Decelerating. Revenue in the Commercial Vehicle segment dropped 23.8% YoY to $38.8 million, directly tied to a 27.2% decrease in North American Class 8 production. Because MEC's cost structure is roughly 55% fixed, this volume decline creates significant operating deleverage and under-absorption, which is the secondary culprit behind the margin collapse.

CONCERNNEW🔴🔴

Ballooning Leverage and Cash Burn

Reversing. Free Cash Flow turned negative to -$6.9 million (from +$5.4M a year ago), driven by working capital needs to support the Datacenter ramp-up and higher capital expenditures. Consequently, the net debt to TTM Adjusted EBITDA ratio spiked to 4.4x. This is a dramatic shift from the 1.4x leverage seen just a year ago in 25Q1, pushing the balance sheet into restrictive territory.

Other KPIs

Military Segment Revenue$5.8 million

Reversing. Down 32.0% YoY. After providing a crucial offset to legacy weakness in 2025, the military segment has turned into a laggard due to program transition delays.

Interest Expense$3.7 million

Accelerating. More than doubled from $1.6 million a year ago. This is the direct cost of increased borrowings under the revolving credit facility to fund the Accu-Fab acquisition and current working capital deficits.

Construction & Access Revenue$20.1 million

Stable. Up 3.1% YoY. A rare bright spot among legacy markets, driven by improved non-residential construction demand.

Guidance

26Q2 Net Sales$145 - $155 million

Accelerating. The $150 million midpoint implies a 13.3% YoY growth rate compared to the $132.3 million generated in 25Q2. This signals management's confidence that the Datacenter ramp will more than offset legacy market weakness.

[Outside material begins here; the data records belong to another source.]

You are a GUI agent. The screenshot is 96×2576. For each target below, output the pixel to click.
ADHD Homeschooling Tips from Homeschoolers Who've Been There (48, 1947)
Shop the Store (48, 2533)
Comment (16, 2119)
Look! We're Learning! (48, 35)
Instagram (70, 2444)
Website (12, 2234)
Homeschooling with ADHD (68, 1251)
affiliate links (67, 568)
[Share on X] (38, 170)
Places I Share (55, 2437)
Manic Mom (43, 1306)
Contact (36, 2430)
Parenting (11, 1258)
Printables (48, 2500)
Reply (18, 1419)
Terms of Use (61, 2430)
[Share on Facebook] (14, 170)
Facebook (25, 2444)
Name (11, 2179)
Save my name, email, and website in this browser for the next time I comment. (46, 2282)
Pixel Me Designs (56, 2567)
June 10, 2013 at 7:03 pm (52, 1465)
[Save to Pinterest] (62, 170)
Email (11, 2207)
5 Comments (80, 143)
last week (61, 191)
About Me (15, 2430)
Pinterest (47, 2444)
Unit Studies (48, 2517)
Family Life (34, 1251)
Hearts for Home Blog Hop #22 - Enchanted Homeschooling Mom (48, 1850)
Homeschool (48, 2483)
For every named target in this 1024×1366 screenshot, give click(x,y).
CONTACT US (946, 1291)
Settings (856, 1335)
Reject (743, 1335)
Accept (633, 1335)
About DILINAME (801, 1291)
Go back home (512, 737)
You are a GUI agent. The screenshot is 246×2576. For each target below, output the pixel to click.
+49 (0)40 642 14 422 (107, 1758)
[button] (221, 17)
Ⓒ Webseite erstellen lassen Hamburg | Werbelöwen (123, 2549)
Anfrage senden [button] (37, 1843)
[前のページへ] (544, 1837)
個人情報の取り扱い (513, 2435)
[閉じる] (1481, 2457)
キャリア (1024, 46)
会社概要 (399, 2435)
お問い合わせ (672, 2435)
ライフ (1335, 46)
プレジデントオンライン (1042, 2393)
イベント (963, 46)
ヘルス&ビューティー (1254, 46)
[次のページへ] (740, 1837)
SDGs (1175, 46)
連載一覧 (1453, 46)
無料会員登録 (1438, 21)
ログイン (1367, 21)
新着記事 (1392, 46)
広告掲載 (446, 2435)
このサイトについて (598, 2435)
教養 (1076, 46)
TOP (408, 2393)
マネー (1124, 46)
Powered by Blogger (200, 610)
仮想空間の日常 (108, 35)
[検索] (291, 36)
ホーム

26Q2 Adjusted EBITDA$10 - $13 million

Decelerating. While an improvement sequentially from Q1's $6.5 million, the $11.5 million midpoint remains below the $13.7 million achieved in 25Q2. This confirms that project launch costs and margin pressures will persist through the first half of the year.

FY26 Net Sales$590 - $620 million

Accelerating. Management raised the low end of their prior guidance. The midpoint of $605 million implies 10.7% YoY growth over FY25's $546.5 million. This heavily relies on $50-$60 million of expected incremental cross-selling revenue and an assumed H2 recovery in legacy markets.

FY26 Free Cash Flow$25 - $35 million

Stable to Accelerating. Maintained guidance. Achieving the $30 million midpoint requires a massive reversal from Q1's -$6.9 million cash burn, entirely dependent on working capital efficiencies and margin realization in the second half.

Key Questions

Debt Covenant Limits

With net leverage spiking to 4.4x, how close is the company to its maximum debt covenants on the revolving credit facility, and are there contingency plans if H2 free cash flow falls short?

Datacenter Margin Timing

You noted $1.2 million in project launch costs this quarter. Exactly when do these specific launch costs roll off, and when will the Datacenter segment begin yielding the 20%+ adjusted EBITDA margins originally modeled in the Accu-Fab acquisition?

H2 Legacy Recovery Risk

Full-year guidance assumes an improvement in legacy end market demand in the second half. If the anticipated 2027 EPA pre-buy cycle in Commercial Vehicles is delayed or muted, what is the downside risk to the $52 million minimum Adjusted EBITDA target?